Specific dates have still not been set for the season, but it is inching closer to final status with these offerings: “Spunk,” George C. Wolfe’s adaptation of tales by Zora Neale Hurston opens mid-October on the Lyceum Stage; “Queen’s Garden,” an autobiographical one-woman show by Brenda Aoki Wong in the Lyceum Space; “A Christmas Carol,” to be directed by San Diego Rep producing director Sam Woodhouse on the Lyceum Stage; the new Latins Anonymous show January on the Lyceum Stage; S. Ansky’s “The Dybbuk,” in February on the Lyceum Space; Stephen Sondheim’s “Sweeney Todd,” in April and May on the Lyceum Stage; and Eugene Ionesco’s “The Chairs,” at the end of May and in June in the Lyceum Space.

Performance artist Holly Hughes will perform “Snatches,” her first new work since “World Without End,” Aug. 22-23 as the final offering of the Fresh Dish Performance Series at Sushi Performance Gallery.

Amy Shock, a co-founder and co-producer of Fresh Dish, said she substituted “Snatches” for Fresh Dish’s planned season closer, a San Diego revue of local gay and lesbian work, when Hughes called to tell Shock she wanted to try out her latest work-in-progress as part of the Fresh Dish series.

“She came to us because she said she wants a really ‘queer’ audience--that’s exactly how she put it.

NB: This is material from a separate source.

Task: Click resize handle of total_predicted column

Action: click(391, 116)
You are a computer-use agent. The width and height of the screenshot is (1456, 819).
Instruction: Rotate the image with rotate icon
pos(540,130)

But I think a lot of other people will be interested in it too,” Shock said.

Shock, an MFA candidate in set design at UC San Diego, first met Hughes when she did set design for “World Without End” in upstate New York five years ago. In the intervening years, Hughes achieved notoriety as one of the “NEA 4”--one of four artists whose funding was revoked by the National Endowment for the Arts.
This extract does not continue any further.